(AIM OF THE TASK): A faithful copy is needed of the lines below from the one with "Open the Camera menu" up to and including the one with "Collapse the list with Show Less"; set it down with no pictures and no other lines.

(Stored data):
*-*-*
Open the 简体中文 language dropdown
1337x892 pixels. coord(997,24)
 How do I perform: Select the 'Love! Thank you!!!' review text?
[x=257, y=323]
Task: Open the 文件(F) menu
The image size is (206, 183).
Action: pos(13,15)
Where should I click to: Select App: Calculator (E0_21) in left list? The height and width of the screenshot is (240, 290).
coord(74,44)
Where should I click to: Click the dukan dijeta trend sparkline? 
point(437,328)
*-*-*
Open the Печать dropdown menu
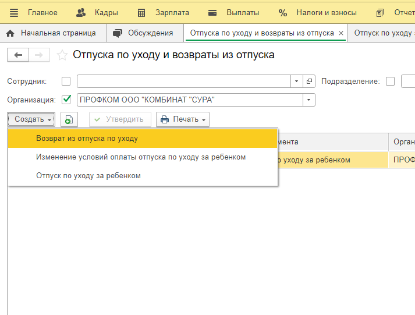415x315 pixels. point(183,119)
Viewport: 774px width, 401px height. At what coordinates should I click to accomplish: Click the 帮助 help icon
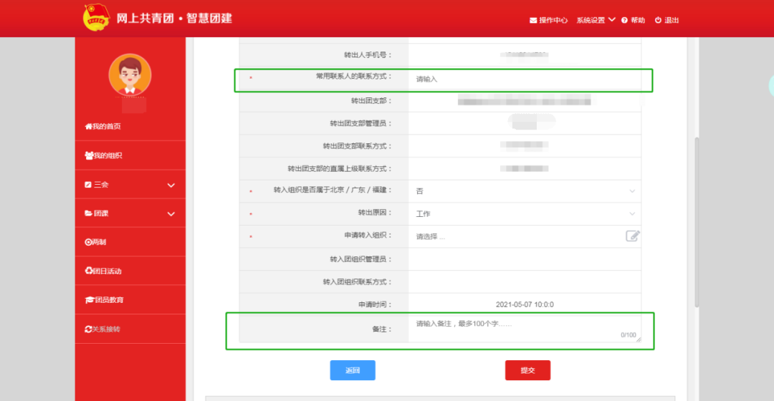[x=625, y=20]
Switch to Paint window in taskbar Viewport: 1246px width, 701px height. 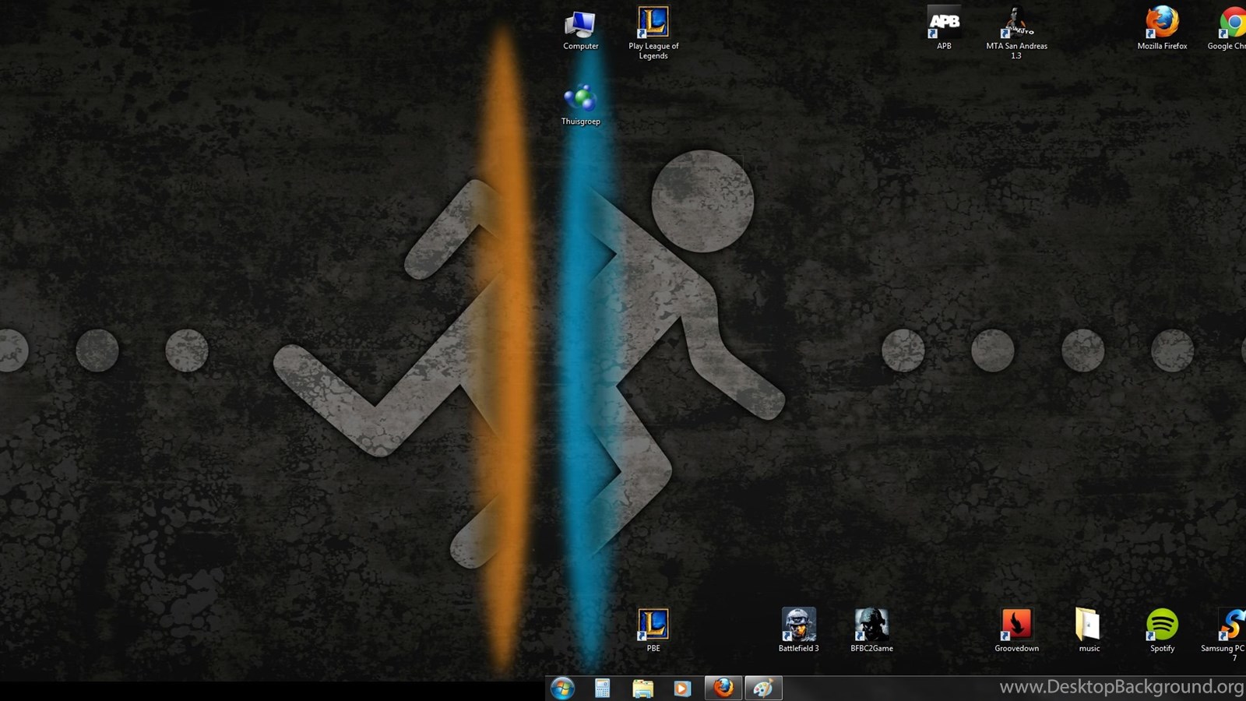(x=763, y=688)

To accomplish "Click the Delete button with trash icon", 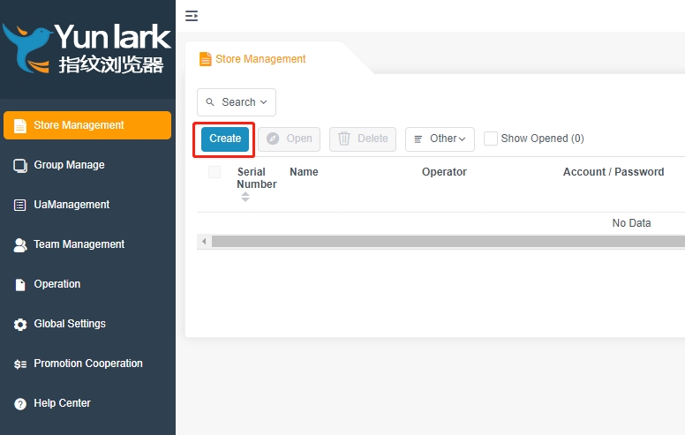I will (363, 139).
*-*-*
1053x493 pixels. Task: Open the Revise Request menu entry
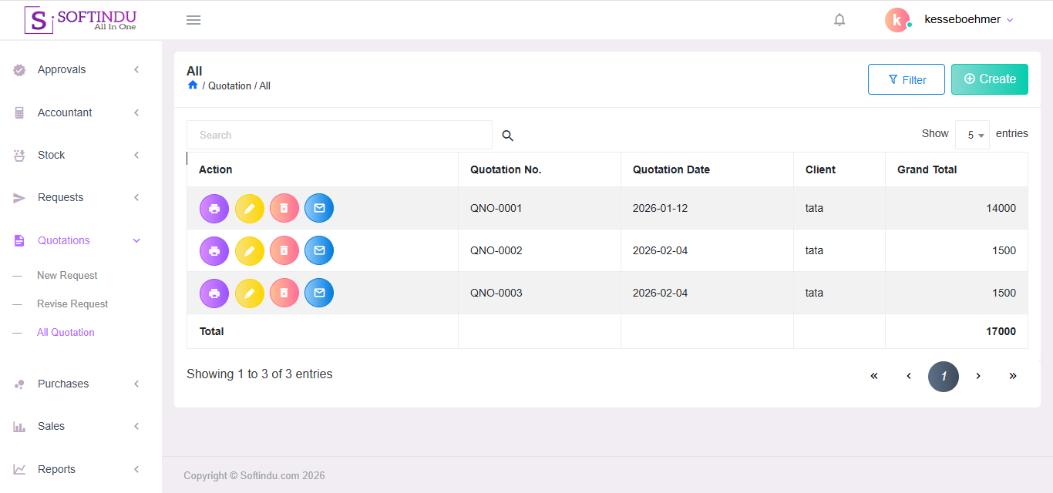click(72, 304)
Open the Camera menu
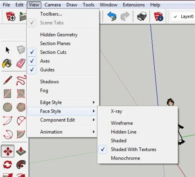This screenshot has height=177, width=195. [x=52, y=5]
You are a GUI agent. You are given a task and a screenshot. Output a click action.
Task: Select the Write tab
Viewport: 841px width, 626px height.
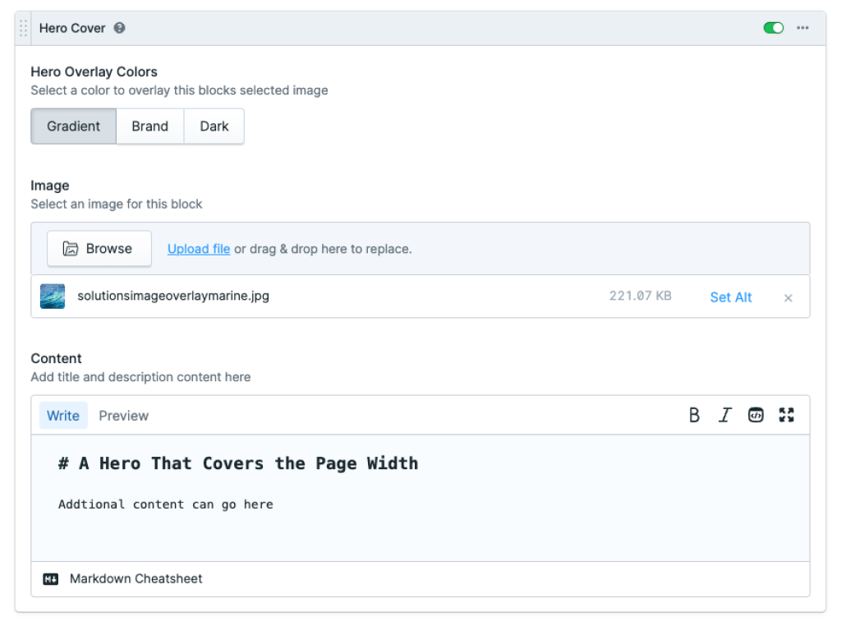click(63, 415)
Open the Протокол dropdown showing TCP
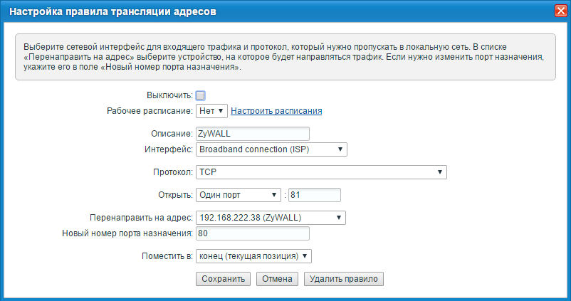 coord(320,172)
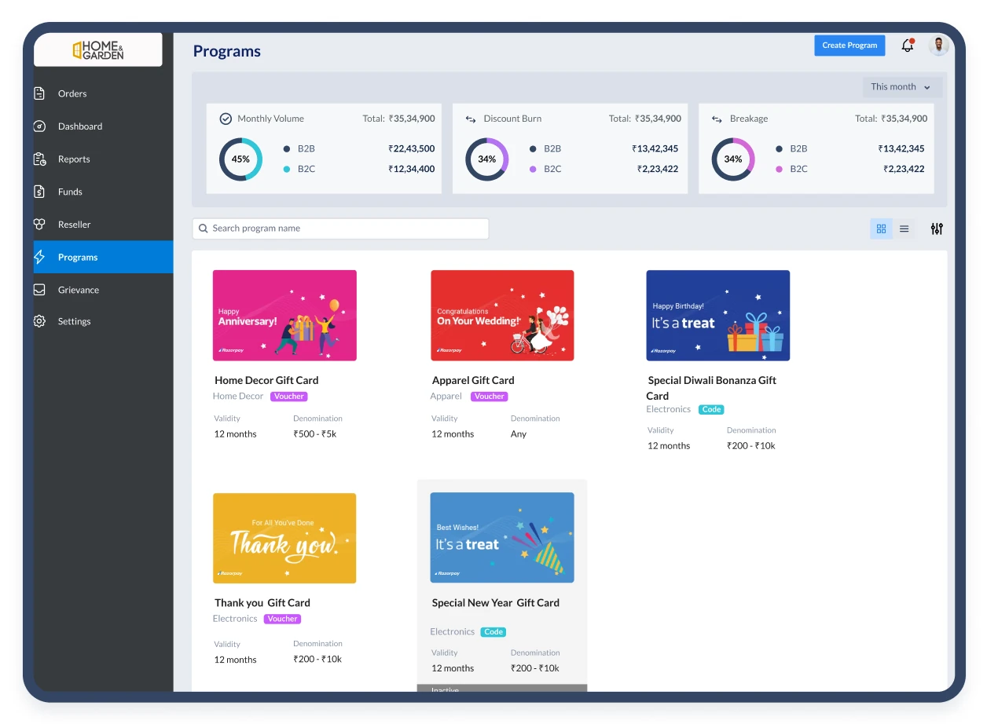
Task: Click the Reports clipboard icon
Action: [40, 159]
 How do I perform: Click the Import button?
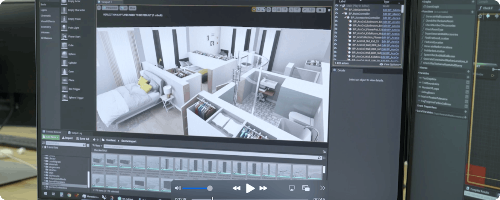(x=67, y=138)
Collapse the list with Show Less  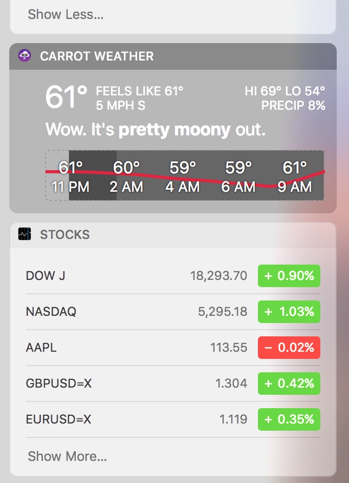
*-*-*
(RESULT OF THIS EXERCISE):
Open the Camera menu
This screenshot has height=177, width=195. [x=52, y=5]
You are a GUI agent. You are given a task and a screenshot. Output a click action.
Task: Select the Write tab
Viewport: 841px width, 626px height.
click(63, 415)
Open the Протокол dropdown showing TCP
 coord(320,172)
Task: Click the Reports clipboard icon
Action: [40, 159]
 How do I perform: Click the Import button?
(x=67, y=138)
Collapse the list with Show Less  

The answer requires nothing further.